RECORDS FOR THE TASK
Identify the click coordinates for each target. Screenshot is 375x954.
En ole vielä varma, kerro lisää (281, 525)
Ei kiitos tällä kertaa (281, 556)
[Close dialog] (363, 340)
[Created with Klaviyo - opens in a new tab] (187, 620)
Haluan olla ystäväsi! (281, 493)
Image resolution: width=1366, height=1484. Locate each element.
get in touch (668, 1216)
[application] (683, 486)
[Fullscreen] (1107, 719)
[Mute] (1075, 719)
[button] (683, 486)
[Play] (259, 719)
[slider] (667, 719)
---
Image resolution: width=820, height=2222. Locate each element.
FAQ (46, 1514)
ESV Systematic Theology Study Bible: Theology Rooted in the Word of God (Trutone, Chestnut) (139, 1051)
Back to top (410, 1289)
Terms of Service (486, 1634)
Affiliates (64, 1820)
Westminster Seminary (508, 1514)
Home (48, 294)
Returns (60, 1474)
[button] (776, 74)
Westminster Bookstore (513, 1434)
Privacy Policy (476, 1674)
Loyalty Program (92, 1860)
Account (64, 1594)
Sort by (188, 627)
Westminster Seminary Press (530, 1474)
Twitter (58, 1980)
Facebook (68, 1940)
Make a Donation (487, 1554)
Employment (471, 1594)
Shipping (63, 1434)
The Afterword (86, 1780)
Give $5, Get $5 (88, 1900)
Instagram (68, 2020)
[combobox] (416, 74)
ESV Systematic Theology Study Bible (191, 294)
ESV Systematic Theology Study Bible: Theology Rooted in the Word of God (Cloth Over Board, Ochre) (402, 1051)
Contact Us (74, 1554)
...
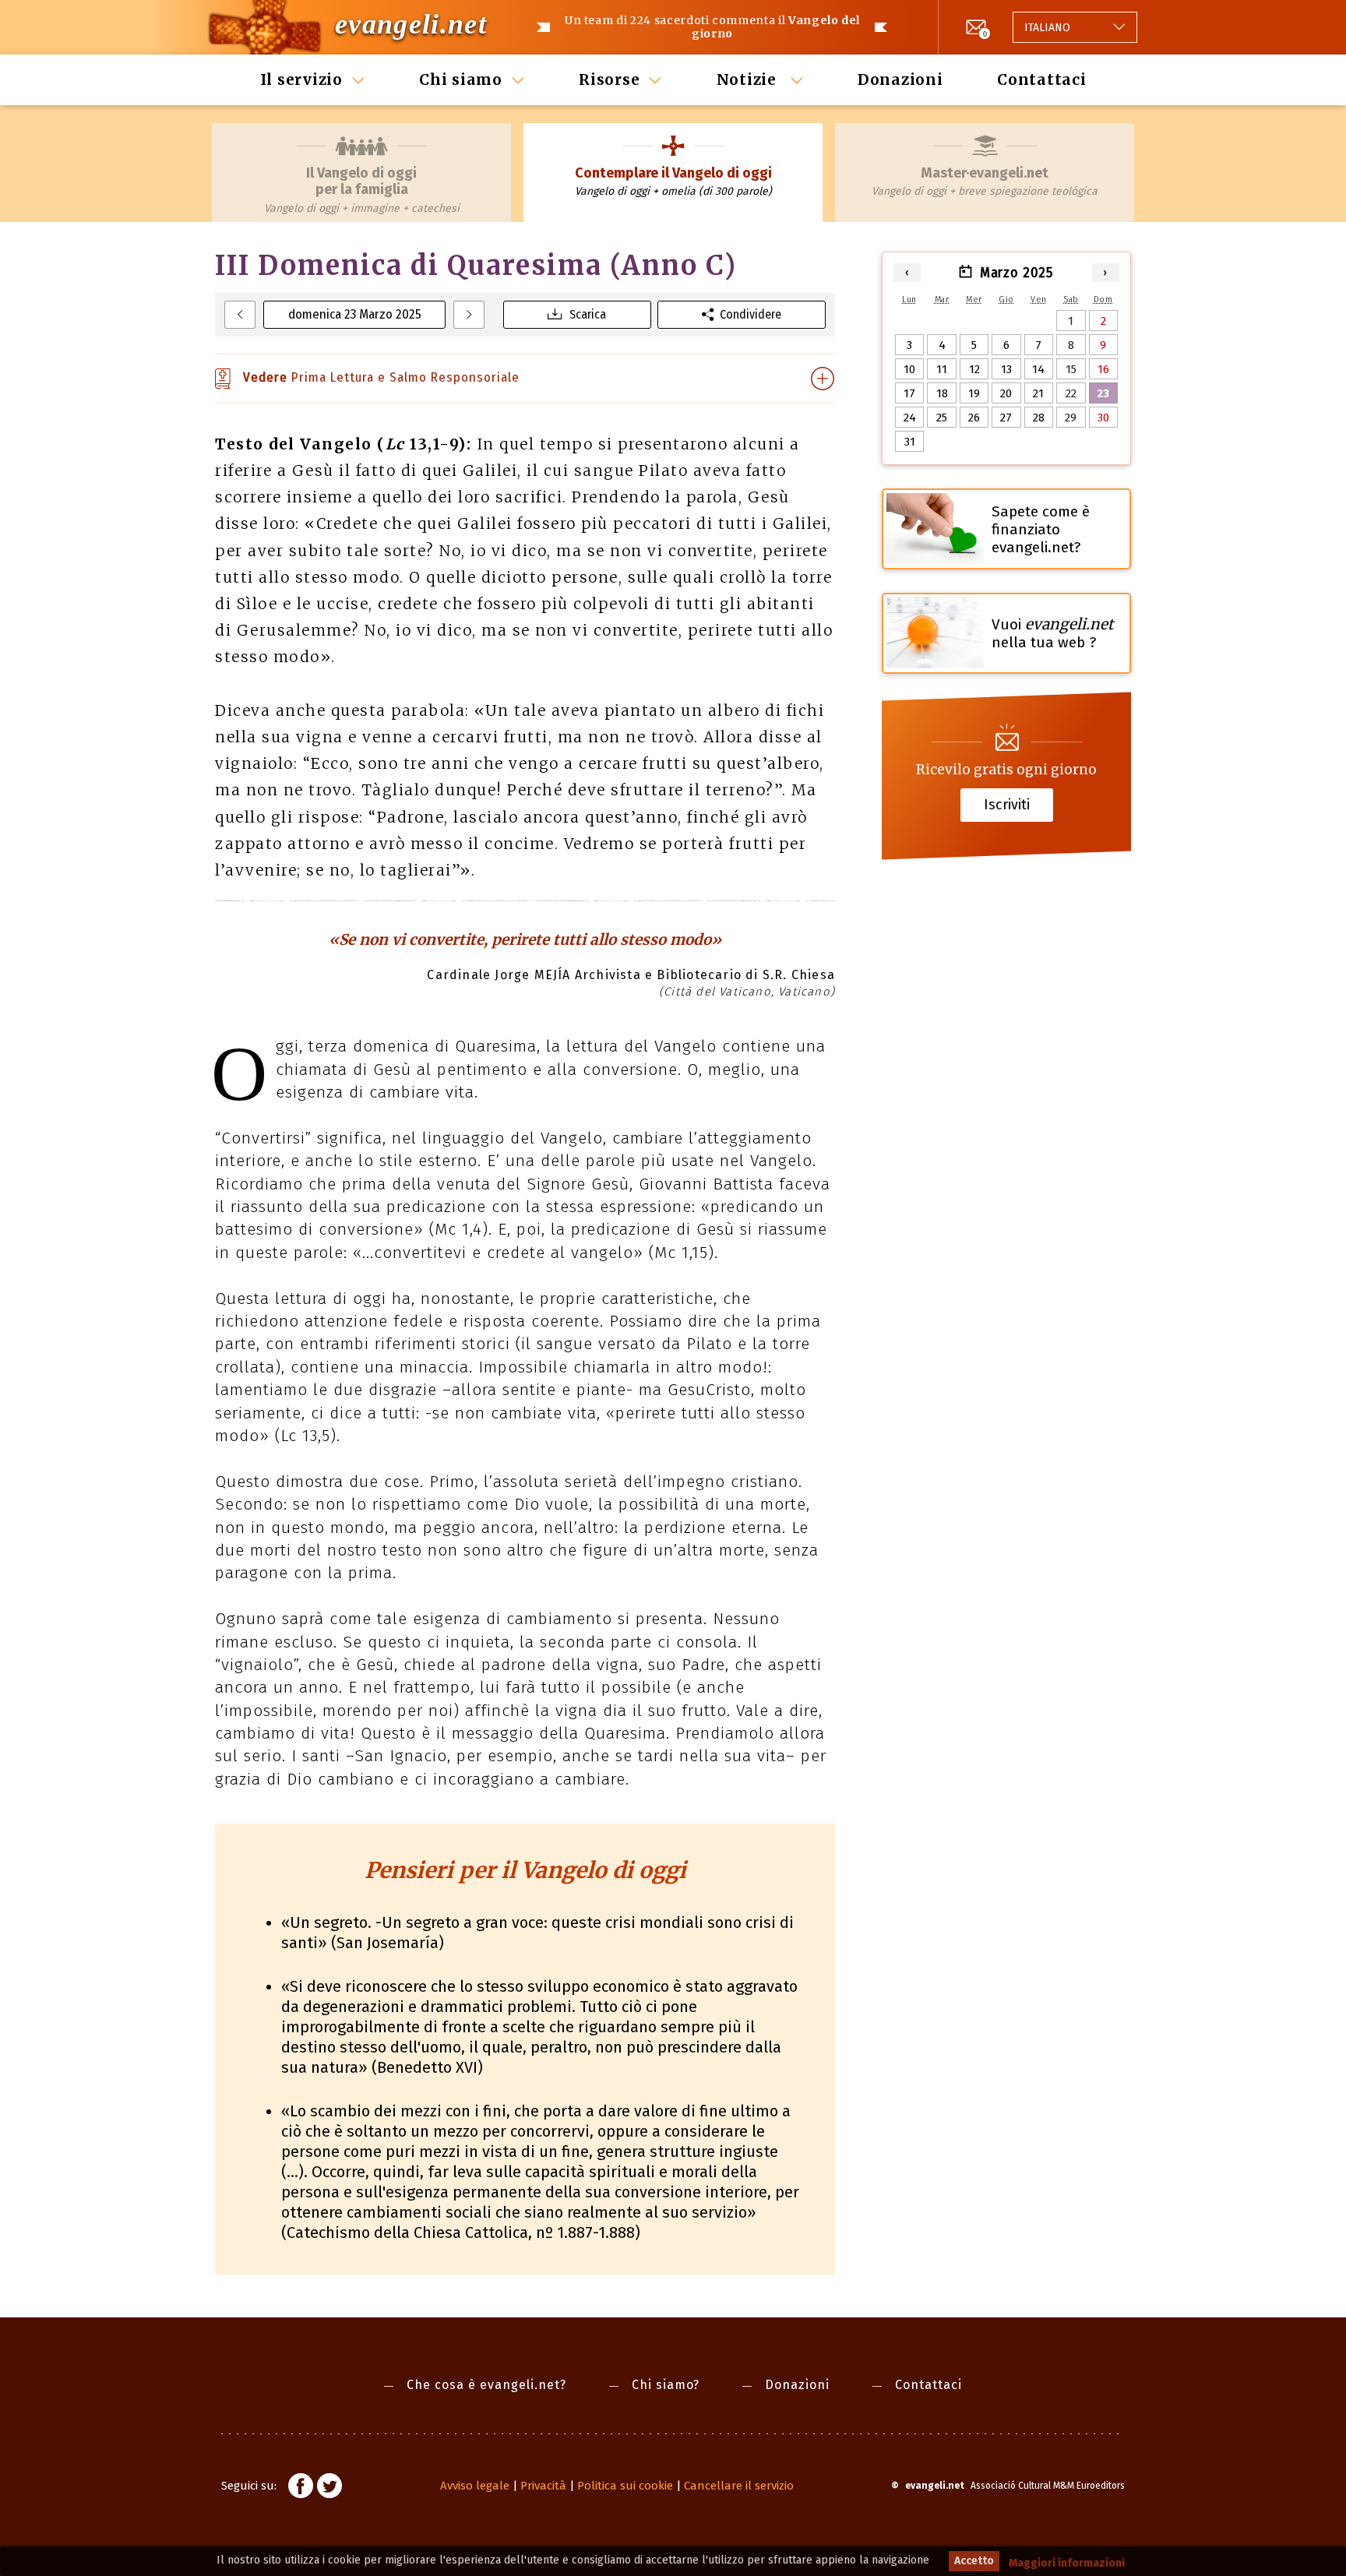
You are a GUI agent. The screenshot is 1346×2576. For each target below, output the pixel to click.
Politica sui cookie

WHAT NEEDS TO BE DONE
Your answer should be the lines above that contain the word "Theology", copied out.

ANSWER BOX
ESV Systematic Theology Study Bible: Theology Rooted in the Word of God (Trutone, Chestnut) (139, 1051)
ESV Systematic Theology Study Bible (191, 294)
ESV Systematic Theology Study Bible: Theology Rooted in the Word of God (Cloth Over Board, Ochre) (402, 1051)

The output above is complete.